The official unemployment rate, U3, reported in the BLS Household survey (see explanation below) increased from 3.5% in February 2020 to 14.7% in April 2020. It recovered to 5.8% in May 2021. The more comprehensive U6 unemployment rate, at 10.2% last month, was a big improvement from 22.8% in April 2020 (Figure 3). U6 includes individuals working part time who want full-time work and those who want to work but are so discouraged they have stopped looking.

EmpNetJob Figure3

The labor force participation rate is calculated by dividing the number of people actively participating in the labor force by the total number of people eligible to participate. This measure was 61.6% in May, down 0.1% from the month before, and still just marginally up from 60.2% in April 2020 – shortly after the pandemic sent the economy into a nosedive. The measure still lags the pre-pandemic reading of 63.3% reported in February 2020. Another gauge, and more definitive view, are the number employed as a percentage of the population. Last month, the employment-to-population ratio was 58.0%, again, a marginal change of just 0.1% higher month on month, but up from the low point of 51.3% in April 2020. Figure 4 shows both measures on one graph.

EmpNetJob Figure4

Initial claims for unemployment insurance, which are reported weekly by the Department of Labor, have been on a steady decline since early-to-mid April, building optimism for the labor market. New filings totaled 385,000 in the week ending June 5, down from the most recent high of 744,000 just two months ago, and besting consensus expectations for a more modest decline, according to Economy.com.
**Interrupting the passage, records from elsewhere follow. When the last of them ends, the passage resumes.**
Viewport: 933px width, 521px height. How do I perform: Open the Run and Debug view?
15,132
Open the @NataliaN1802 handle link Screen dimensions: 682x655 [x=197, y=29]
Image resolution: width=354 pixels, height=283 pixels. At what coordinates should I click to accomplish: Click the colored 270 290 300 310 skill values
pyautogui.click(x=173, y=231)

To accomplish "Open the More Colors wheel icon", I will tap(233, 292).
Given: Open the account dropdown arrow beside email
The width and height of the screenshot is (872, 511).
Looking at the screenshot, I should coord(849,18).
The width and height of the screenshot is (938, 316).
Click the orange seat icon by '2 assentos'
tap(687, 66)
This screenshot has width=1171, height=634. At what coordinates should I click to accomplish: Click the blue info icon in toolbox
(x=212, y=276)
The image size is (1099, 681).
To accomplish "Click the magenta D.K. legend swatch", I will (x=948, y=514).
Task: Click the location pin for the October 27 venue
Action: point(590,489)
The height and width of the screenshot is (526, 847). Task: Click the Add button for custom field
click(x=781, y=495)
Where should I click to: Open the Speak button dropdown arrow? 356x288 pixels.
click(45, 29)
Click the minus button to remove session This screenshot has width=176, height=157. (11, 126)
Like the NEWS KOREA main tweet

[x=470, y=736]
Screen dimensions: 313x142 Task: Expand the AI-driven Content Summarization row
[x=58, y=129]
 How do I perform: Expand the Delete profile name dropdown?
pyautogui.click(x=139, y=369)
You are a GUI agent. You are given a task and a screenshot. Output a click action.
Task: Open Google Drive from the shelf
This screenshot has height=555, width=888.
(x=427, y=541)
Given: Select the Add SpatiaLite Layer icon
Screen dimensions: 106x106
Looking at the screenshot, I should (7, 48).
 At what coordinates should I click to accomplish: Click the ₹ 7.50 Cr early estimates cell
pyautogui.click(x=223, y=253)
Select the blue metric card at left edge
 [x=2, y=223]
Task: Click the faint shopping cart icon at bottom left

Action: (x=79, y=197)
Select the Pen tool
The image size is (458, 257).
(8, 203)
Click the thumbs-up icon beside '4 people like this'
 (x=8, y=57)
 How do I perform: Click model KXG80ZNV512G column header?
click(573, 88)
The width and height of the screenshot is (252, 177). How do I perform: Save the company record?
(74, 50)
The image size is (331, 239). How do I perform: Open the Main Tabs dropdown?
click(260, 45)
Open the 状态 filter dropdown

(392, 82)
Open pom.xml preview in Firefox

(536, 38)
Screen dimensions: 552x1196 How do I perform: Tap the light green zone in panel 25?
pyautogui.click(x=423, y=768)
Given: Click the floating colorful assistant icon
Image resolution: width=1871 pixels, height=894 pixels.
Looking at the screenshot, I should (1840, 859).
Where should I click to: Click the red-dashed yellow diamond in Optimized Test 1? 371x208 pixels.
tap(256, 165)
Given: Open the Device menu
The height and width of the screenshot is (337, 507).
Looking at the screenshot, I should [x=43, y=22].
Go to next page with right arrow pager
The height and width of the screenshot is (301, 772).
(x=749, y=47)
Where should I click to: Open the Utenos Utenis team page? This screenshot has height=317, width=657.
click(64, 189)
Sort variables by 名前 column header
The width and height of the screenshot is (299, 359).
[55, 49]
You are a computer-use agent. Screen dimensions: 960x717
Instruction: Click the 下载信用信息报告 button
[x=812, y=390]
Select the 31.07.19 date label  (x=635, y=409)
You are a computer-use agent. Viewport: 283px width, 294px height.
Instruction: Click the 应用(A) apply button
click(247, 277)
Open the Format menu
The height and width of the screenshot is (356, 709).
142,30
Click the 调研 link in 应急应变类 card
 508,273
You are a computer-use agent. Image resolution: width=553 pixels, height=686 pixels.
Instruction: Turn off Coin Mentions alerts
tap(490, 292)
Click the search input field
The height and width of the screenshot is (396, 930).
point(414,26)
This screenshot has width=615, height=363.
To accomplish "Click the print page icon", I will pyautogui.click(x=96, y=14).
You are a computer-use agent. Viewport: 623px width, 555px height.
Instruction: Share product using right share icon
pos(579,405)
“Though layoffs remain elevated relative to those seen pre-pandemic, they are not the biggest issue for the labor market recovery; the lack of labor supply is,” Economy.com said. “Labor supply is likely weighing on hiring and keeping continuing claims from dropping more quickly. The number of those filing for Pandemic Unemployment Assistance declined from 93,559 to 76,098 in the week ended May 29.”

Continuing claims, a loose proxy for hiring, rose from 3.60 million to 3.77 million in the week ended May 22. The repeated drops in initial claims provides further evidence that the labor market is gaining momentum. Figure 5 shows the four-week moving average of new claims since January 2007.

EmpNetJob Figure5

Human resources consulting firm Challenger, Gray and Christmas Inc. produces a monthly employment update for the U.S. It reported that job cuts in May were 24,586, up 7.3% from the 22,913 reported in April. May’s total is down 93.8% from the 397,016 job cuts seen in May 2020 during pandemic. Year to date, employers have announced plans to cut 192,185 jobs from their payrolls, down 86% from the 1,414,828 jobs eliminated through the same period last year. The three-month moving average (3MMA) has declined in each of the last 11 months. Figure 6 shows the monthly job cuts reported by Challenger on a 3MMA basis since January 2007.

EmpNetJob Figure6

“Many employers, especially those hit hard during the pandemic, such as Retailers and Hospitality and Leisure companies, are having a difficult time finding workers,” Challenger reported. “Many are offering signing bonuses or higher wages to attract workers.”

“As the labor market tightens, as is typical, workers may find employers offering more attractive perks and benefits, including higher starting wages, as they look for positions,” he added. “In fact, according to the latest data from the Bureau of Labor Statistics, the average hourly wage rose to $30.17 in April from $29.96 in March.”

Explanation: On the first Friday of each month, the Bureau of Labor Statistics releases the employment data for the previous month. Data is available at www.bls.gov. The BLS reports on the results of two surveys. The Establishment survey reports the actual number employed by industry. The Household survey reports on the unemployment rate, participation rate, earnings, average workweek, the breakout into full-time and part-time workers and lots more details describing the age breakdown of the unemployed, reasons for and duration of unemployment.